ノーベル賞受賞者の益川敏英、白川英樹両氏を含む著名な31人の学者が、秘密保護法案の衆議院での強行採決を批判し廃案を求める声明を発表し、短時日の間に幅広い研究者に賛同が広がっています。
「特定秘密保護法案に反対する学者の会」は28日、東京の学士会館で記者会見を行い、佐藤学学習院大学教授(教育学)が「わずか1日で304人(28日現在)の学者から賛同がよせられ、現在も増えつづけている」と報告しました。
同会は、益川氏や白川氏のほか、哲学の内田樹(たつる)神戸女学院大学名誉教授、政治学の姜(かん)尚(さん)中(じゅん)聖学院大学全学教授、歴史学の加藤陽子東京大学教授、法学の廣渡清吾前学術会議会長・専修大学教授など多彩な分野の学者からなります。

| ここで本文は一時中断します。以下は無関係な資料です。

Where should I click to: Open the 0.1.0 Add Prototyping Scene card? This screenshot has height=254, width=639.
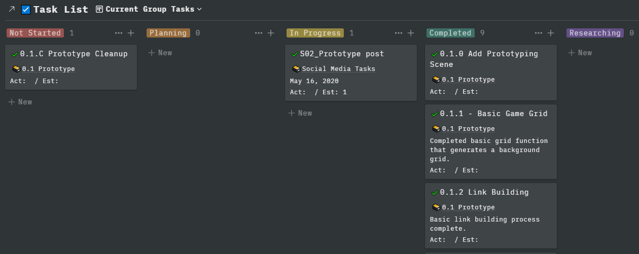pos(489,59)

声明は、成立を強行しようとする与党の姿勢を「思想の自由と報道の自由を奪って戦争へと突き進んだ戦前の政府をほうふつと」させると批判。「『秘密国家』・『軍事国家』への道を開く」法案に「学問と良識の名において」反対するとしています。
会見で、栗原彬立教大学名誉教授(政治社会学)は「法案は、ヒトラーの独裁に道を開いたドイツの全権委任法にも相当する。修正ではなく廃案にすべきだ。国会だけでなく市民が声をあげることが大事だ」と述べ、杉田敦法政大学教授(政治学)は「この法案の意図は、議会、司法の権利、国民の発言する権利を奪い、行政府に権限を集中させることにあり、根本から議論しなおす必要がある」と語りました。
同会は12月3日にも賛同者数を再集計し公表する予定です。